[Opening RECORDS FOR THE EXERCISE section]

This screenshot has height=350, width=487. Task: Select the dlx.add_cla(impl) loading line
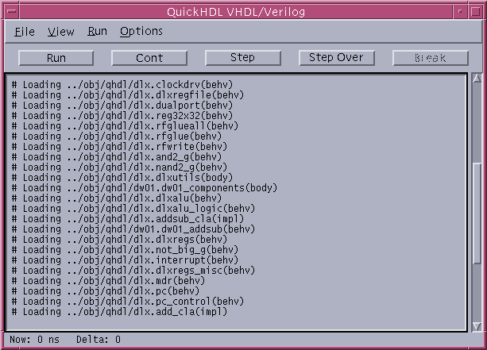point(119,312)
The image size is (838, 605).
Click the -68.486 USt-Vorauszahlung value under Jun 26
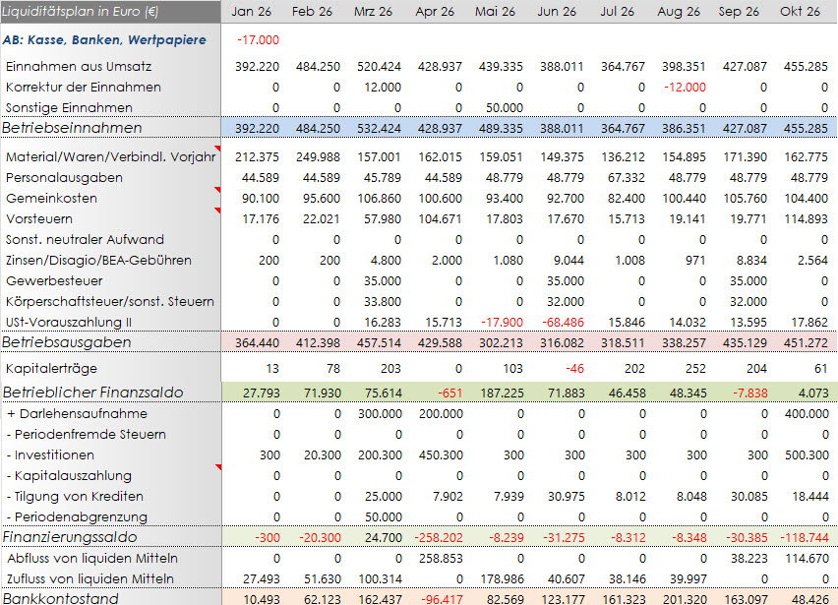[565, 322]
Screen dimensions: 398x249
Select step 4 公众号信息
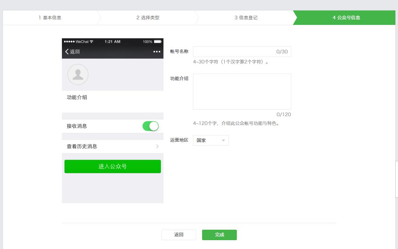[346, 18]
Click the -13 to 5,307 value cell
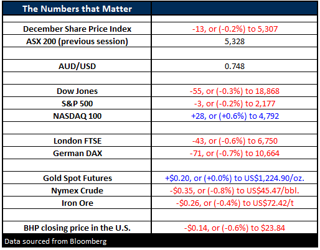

[Closing RECORDS FOR THE EXERCISE section]

### WORK ORDER
Print exactly the lines from the line with "Select step 4 公众号信息" through the end of the data, both ends included, and print no pictures.

### SOLUTION TO THIS PROBLEM
Select step 4 公众号信息
[346, 18]
Click the -13 to 5,307 value cell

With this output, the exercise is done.